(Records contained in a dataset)
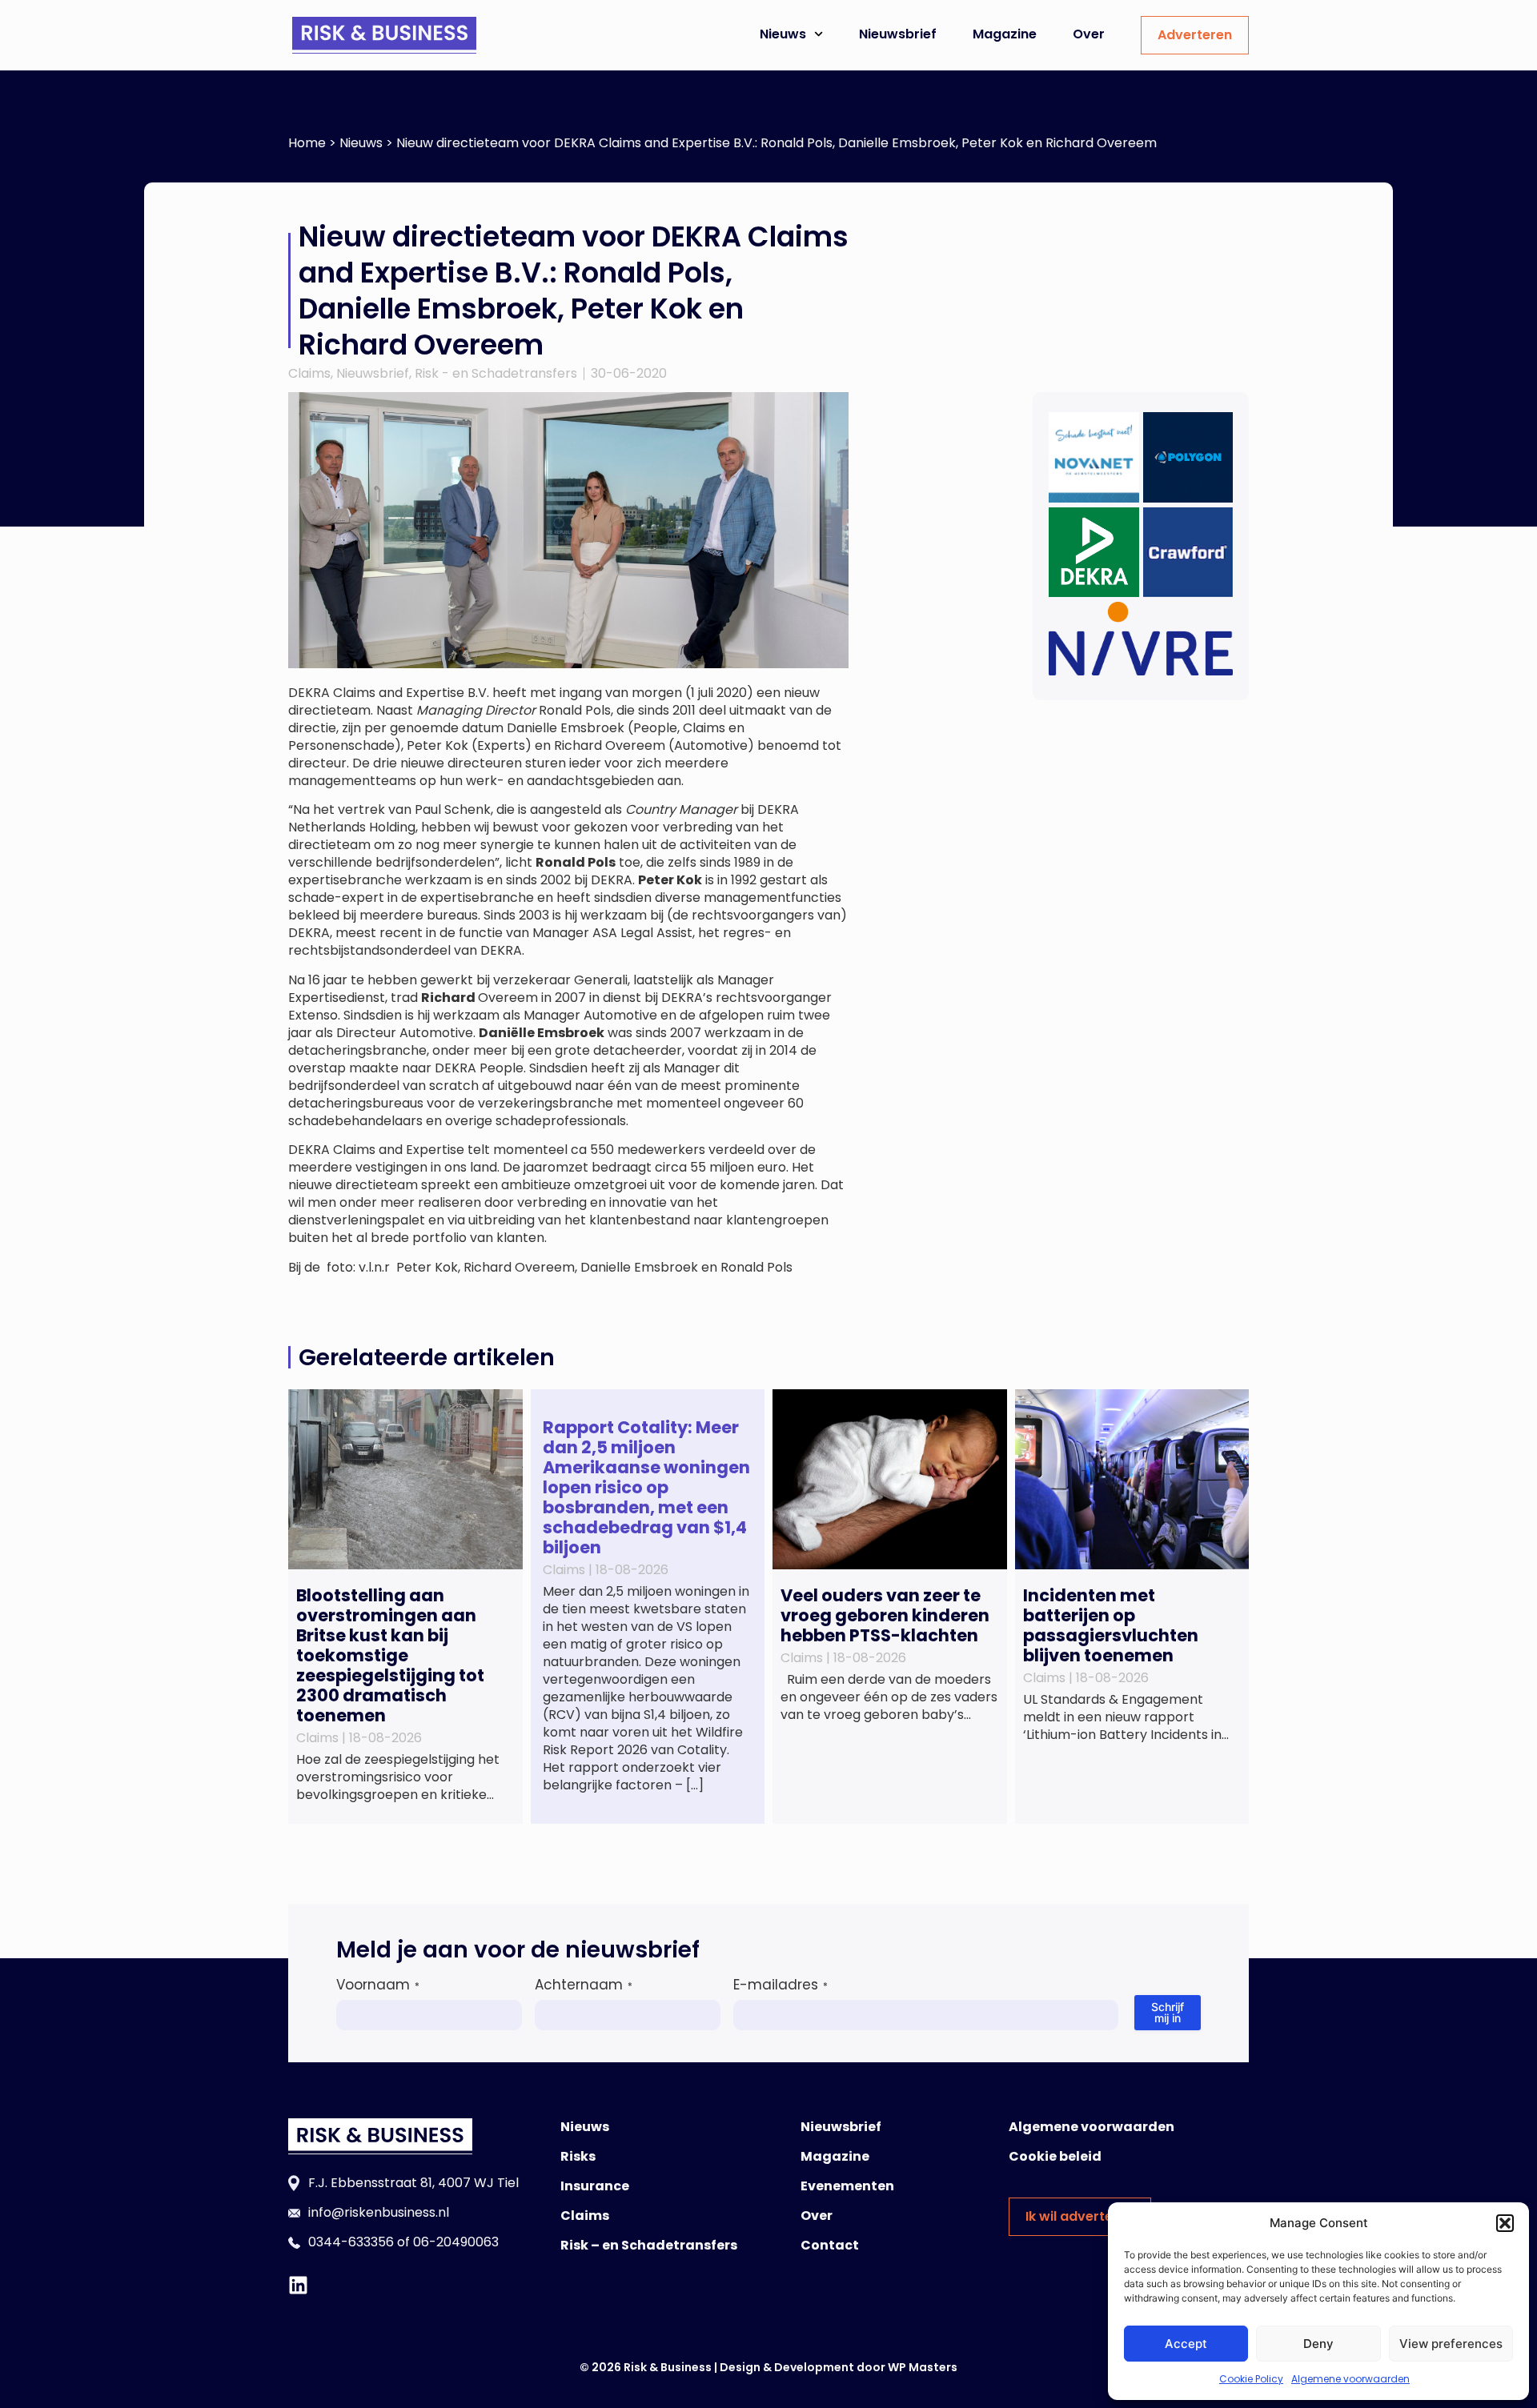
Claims (309, 373)
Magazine (1005, 34)
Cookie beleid (1055, 2156)
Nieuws (783, 34)
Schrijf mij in (1167, 2012)
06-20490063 (456, 2242)
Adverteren (1195, 35)
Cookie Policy (1251, 2379)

DIRECTIONS. Word for word, give the entries above again, with no images included.

WRITTEN ANSWER.
Claims (309, 373)
Magazine (1005, 34)
Cookie beleid (1055, 2156)
Nieuws (783, 34)
Schrijf mij in (1167, 2012)
06-20490063 (456, 2242)
Adverteren (1195, 35)
Cookie Policy (1251, 2379)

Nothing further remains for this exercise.